Nereden bakılırsa bakılsın, bir barbarlık düzeni olan emperyalist-kapitalizmin savunulacak bir yanı da savunabileni de kalmamıştır. Dünya burjuvazisinin, dolayısıyla emperyalist-kapitalizmin bu son bunalımına ve günden güne ağırlaştırdığı sorunlara dair herhangi bir çözümü de yoktur. Bunu artık bizzat emperyalist şefler itiraf etmektedirler. Egemen sınıfın tek yapabildiği, işçi sınıfı ve emekçi kitleleri dizginlemek için polis devleti uygulamalarını olağanlaştırmak, faşist baskı aygıtlarını tahkim etmek, yabancı düşmanlığını ve ırkçılığı körüklemek, faşist akımların önünü açmaktır.

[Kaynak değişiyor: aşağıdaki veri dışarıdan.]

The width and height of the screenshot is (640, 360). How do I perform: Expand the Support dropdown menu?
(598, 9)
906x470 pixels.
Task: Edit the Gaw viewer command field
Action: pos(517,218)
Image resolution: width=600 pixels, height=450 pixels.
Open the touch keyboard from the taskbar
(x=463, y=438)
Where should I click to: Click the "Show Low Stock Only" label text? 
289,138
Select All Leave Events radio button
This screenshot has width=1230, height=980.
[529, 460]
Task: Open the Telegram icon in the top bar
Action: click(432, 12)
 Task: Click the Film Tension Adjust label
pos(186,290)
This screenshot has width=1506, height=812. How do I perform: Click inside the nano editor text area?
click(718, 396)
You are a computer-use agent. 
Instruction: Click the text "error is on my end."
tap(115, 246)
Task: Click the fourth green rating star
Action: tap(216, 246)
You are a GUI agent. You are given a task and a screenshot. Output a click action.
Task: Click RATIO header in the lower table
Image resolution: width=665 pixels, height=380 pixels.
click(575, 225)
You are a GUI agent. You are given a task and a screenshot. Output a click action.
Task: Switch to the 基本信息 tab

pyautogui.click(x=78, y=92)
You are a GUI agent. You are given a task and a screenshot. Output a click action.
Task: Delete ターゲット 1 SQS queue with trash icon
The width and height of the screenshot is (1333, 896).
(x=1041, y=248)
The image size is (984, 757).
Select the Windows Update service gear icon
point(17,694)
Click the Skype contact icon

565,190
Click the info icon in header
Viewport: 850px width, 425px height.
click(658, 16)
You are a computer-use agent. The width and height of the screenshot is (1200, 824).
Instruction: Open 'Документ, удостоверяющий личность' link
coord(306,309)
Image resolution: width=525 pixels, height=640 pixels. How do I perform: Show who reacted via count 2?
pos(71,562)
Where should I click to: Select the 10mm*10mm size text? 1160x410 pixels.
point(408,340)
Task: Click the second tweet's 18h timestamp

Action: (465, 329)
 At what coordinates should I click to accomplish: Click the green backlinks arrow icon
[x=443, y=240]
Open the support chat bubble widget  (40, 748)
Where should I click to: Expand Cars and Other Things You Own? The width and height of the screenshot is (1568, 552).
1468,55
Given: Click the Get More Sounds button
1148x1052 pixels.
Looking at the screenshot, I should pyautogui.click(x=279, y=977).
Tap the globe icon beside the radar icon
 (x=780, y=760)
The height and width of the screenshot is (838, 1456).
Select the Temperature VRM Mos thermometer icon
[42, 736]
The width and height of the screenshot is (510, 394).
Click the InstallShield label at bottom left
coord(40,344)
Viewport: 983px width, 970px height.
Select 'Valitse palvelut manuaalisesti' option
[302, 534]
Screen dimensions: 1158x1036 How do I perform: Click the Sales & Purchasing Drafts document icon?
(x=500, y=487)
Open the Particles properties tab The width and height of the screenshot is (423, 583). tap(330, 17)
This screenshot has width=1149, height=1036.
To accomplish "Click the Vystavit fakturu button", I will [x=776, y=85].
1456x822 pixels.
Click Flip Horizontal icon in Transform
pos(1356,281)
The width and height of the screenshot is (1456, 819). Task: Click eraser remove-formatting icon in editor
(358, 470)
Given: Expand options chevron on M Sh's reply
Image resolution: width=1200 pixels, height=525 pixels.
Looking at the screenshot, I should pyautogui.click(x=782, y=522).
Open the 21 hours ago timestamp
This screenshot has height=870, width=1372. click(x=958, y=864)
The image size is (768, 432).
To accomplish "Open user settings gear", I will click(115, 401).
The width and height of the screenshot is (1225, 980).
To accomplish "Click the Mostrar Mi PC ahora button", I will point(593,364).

Sınıf eksenli bir mücadelenin gelişmesini engellemek içinse her türden kimlik siyaseti öne çıkarılmakta, din, mezhep, milliyet, cinsiyet ayrımları kışkırtılmaktadır.
Kardeşler,
Burjuva gericiliğin saldırganlığına, alt kimlikler üzerinden bölme, denetleme ve dizginleme siyasetine rağmen, dünyanın dört bir yanı aynı zamanda proleter kitle hareketlerine, sınıf bölüklerinin mevzi mücadelelerine, Avrupa ülkelerinde dahi kadınların militan gösterilerine, genç kuşakların gelecek uğruna kitlesel hareketine sahne olmaktadır. Emperyalist dünya burjuvazisinin en büyük korkusu, tüm bu dinamiklerin işçi sınıfı önderliği altında birleşmesi, kurulu düzeni cepheden karşısına almasıdır. İşçi sınıfı ve emekçi kitleler, “Sınıfa karşı sınıf, düzene karşı devrim!” bilinciyle sahneye çıkıp, “Kapitalizme karşı sosyalizm!” bayrağını yükselttiklerinde, emperyalist-kapitalist barbarlıktan ve yarattığı tüm sorunlardan kurtuluşun yolu da açılmış olacaktır.
Bunun nesnel koşullarının olgunlaştığı topraklardan biri de sınıf çelişkilerinin keskin bir şekilde yaşandığı Türkiye’dir. Burjuva gerici ideoloji ve kültürün kuşatmasına rağmen işçi ve emekçi bölükleri iktisadi-sendikal haklar temelinde hep hareket halindeler. Kürt halkı kendisine yönelik şovenist kudurganlığa ve tırmandırılan kirli savaşa karşı özgürlük ve eşitlik tutkusuna sarılarak mücadele ediyor. Kadınlar gerici baskı-şiddet-tecavüz-cinayet sarmalına karşı militan eylemliliklere imza atıyorlar. Gençlik gerici-faşist iktidarın “dindar ve kindar nesil” dayatmasına boyun eğmiyor. Alevi emekçiler eşitlik talepleriyle gerici-faşist iktidara karşı direniyorlar...
Bütün bu mücadele potansiyelini devrimci bir sınıf hareketi ekseninde birleştirmek, günümüzün en yakıcı sorumluluğudur. Her alandaki örgütsel-siyasal faaliyetimizi bu bilinçle yürüten işçi sınıfı devrimcileri olarak, tüm işçi ve emekçileri, Ekim Devrimi’nin 102., Türkiye Komünist İşçi Partisi’nin kuruluşunun 21. yılını kutlamak üzere düzenleyeceğimiz, “Sınıfa karşı sınıf, düzene karşı devrim!” gecesine katılmaya, devrim davasına omuz vermeye çağırıyoruz.